Sous les pins. Le soleil est à l’aplomb. Dans l’immensité azurée, pas un seul nuage. A peine un mouton, de temps à autre, qui traverse paresseusement, avant de s’enfuir par-delà la colline, vers l’intérieur des terres. La chaleur coule à flots, les rayons cuisent et dorent. Il doit faire entre 40 et 45 degrés à l’ombre.
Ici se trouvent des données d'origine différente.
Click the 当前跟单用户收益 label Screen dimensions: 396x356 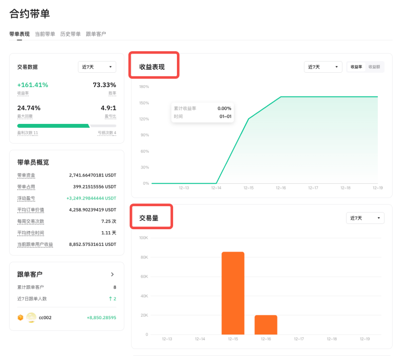coord(35,245)
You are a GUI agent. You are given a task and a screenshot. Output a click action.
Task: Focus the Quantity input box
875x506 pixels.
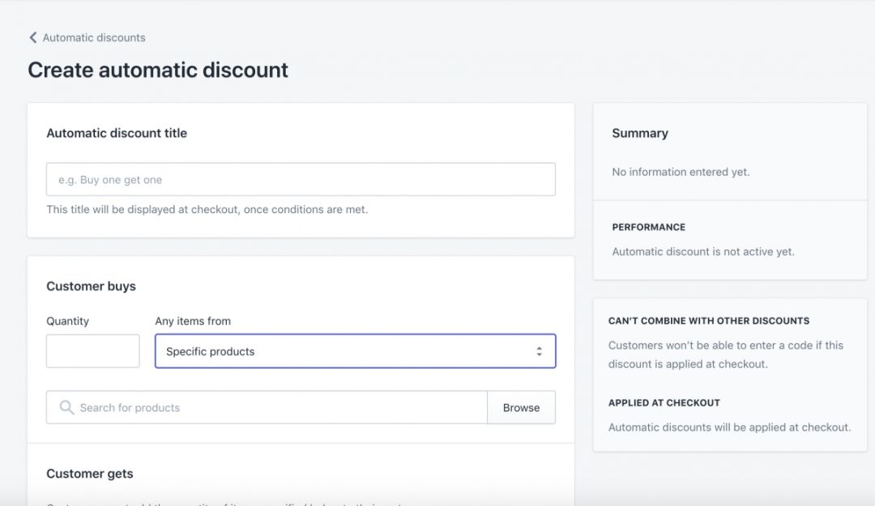(x=92, y=350)
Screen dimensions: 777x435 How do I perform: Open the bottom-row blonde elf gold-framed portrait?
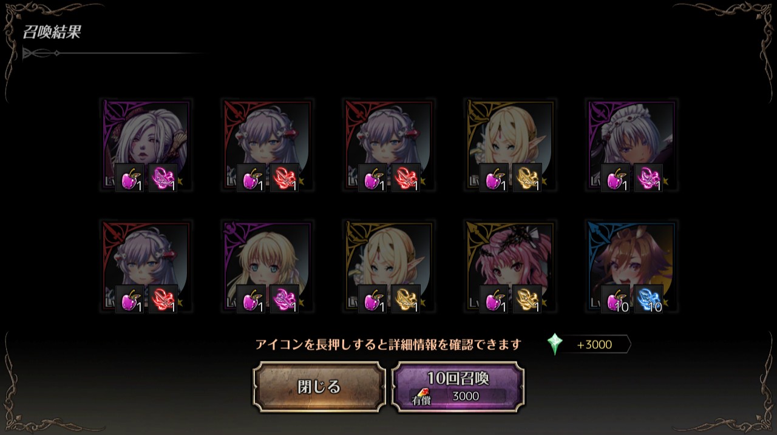[389, 266]
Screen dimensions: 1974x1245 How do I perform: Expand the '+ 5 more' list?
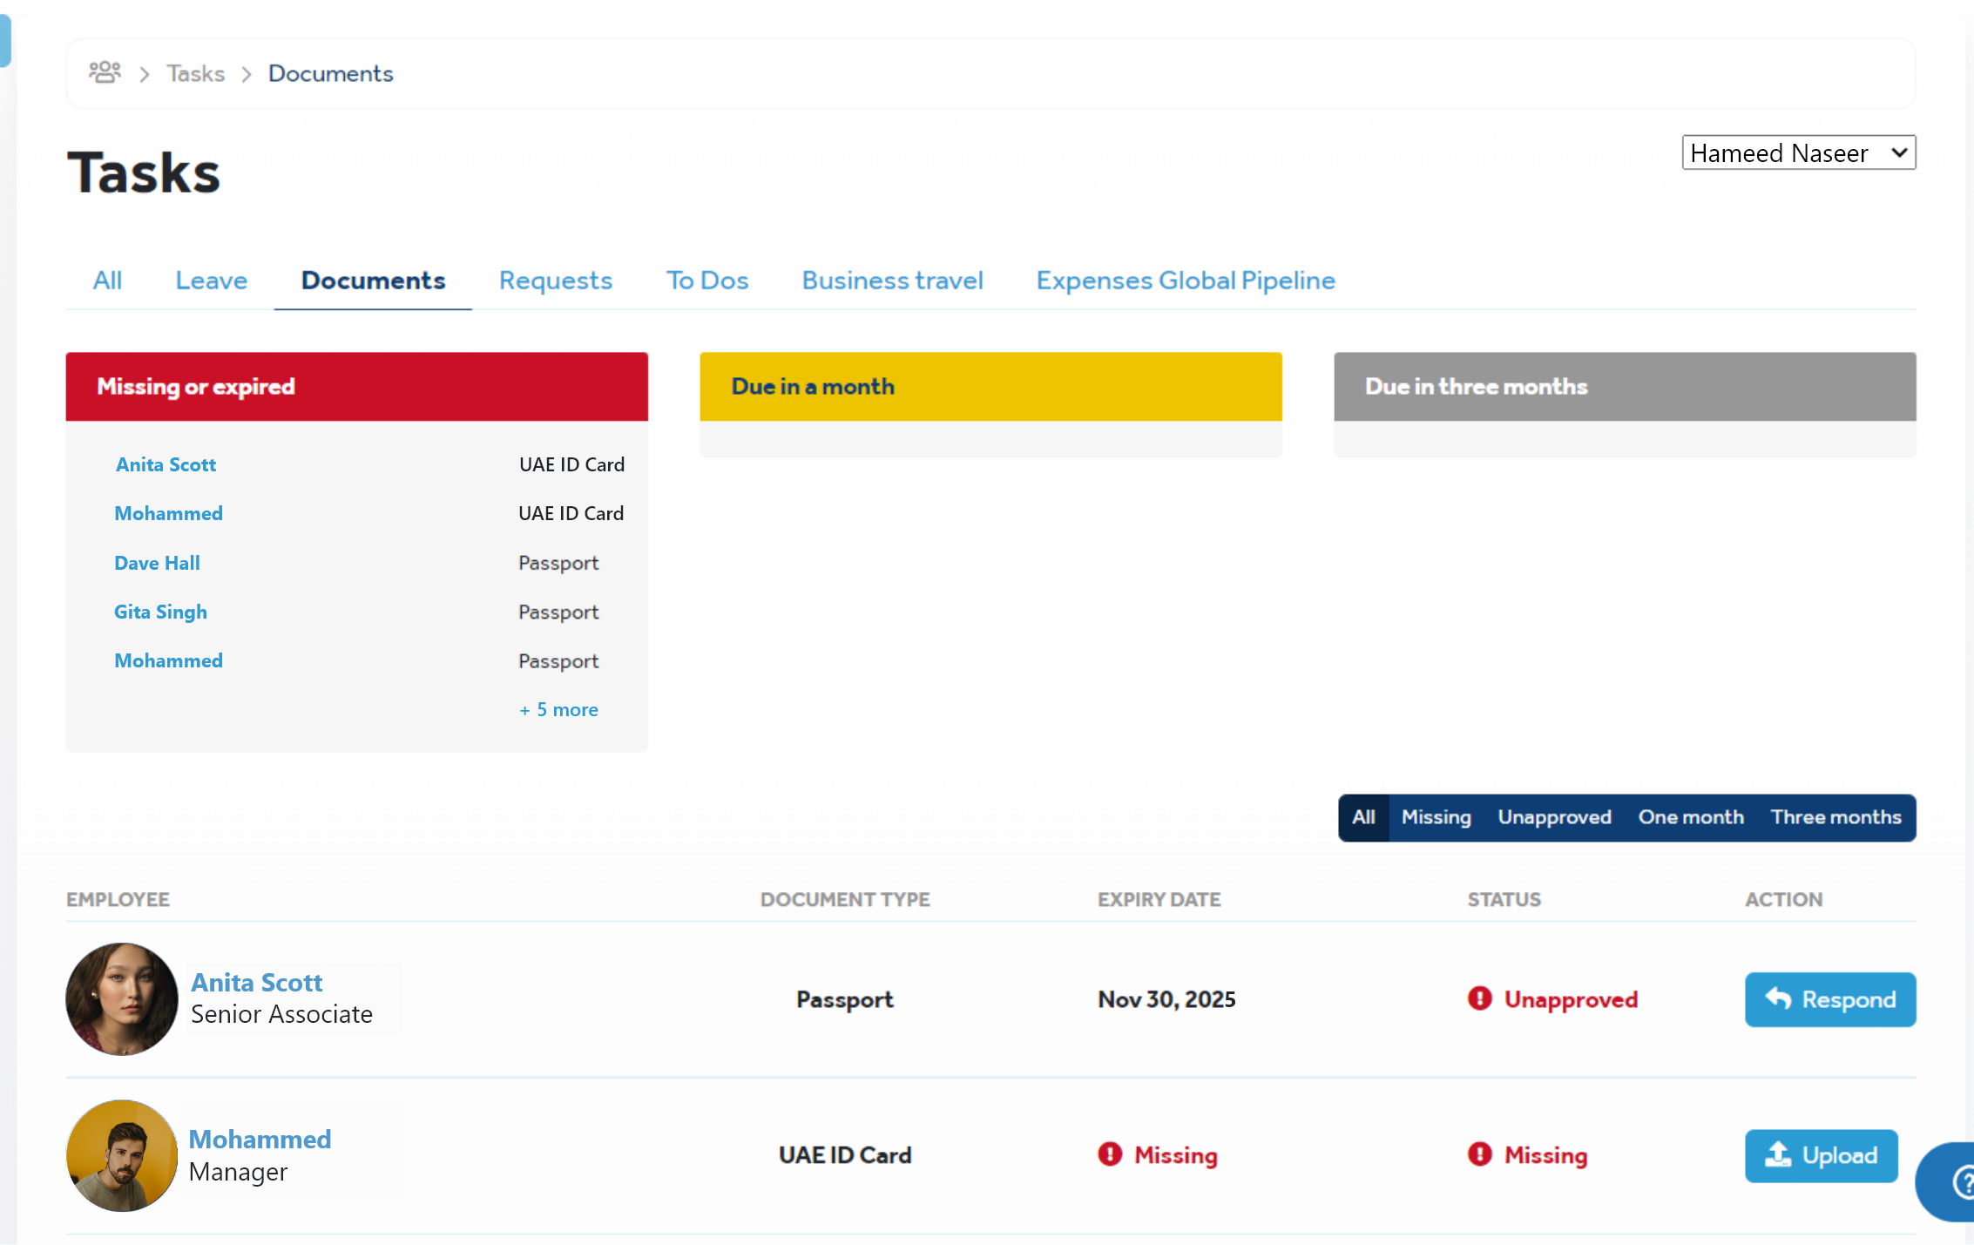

Et à l’ombre, il y est justement. Allongé confortablement dans un lit pliant de camping, buste et pieds relevés, bras en auréole autour de sa tête, torse nu, jambes nues, un petit short en tout et pour tout. Livré à la brise marine qui monte de la plage, saute par-dessus les oliviers, puis agite les aiguilles du pin parasol sous lequel il effectue sa sieste.
Autour de lui, tout près, les cigales cymbalisent à qui mieux mieux dans la torpeur générale. Malgré le niveau sonore, on perçoit le froissement des aiguilles qui frottent les unes contre les autres, les branches qui remuent. De temps en temps, une pétarade : ce sont les pignes qui éclatent et s’ouvrent au-dessus de sa tête. Une saute de vent tourne à demi une page de son livre, qu’il tient d’une main molle, les yeux ensommeillés. Dans le quartier a cessé toute activité ; c’est l’heure sacrée. Parfois, un braiment lointain, probablement suite à une piqûre de taon.
La brise caresse ce corps mordoré, chatouille sa peau, joue avec les poils blondis par tout cet excès de soleil. Çà et là, quelques traces de sel du bain pris tardivement dans la matinée, presqu’à midi, sur la plage de galets ronds où les vagues viennent s’écraser et mourir, avant de se retirer avec un chuintement effervescent, entraînant les petits cailloux polis, presque un sable grossier. Les souvenirs des jeux dans l’eau fraîche et mouvante affluent.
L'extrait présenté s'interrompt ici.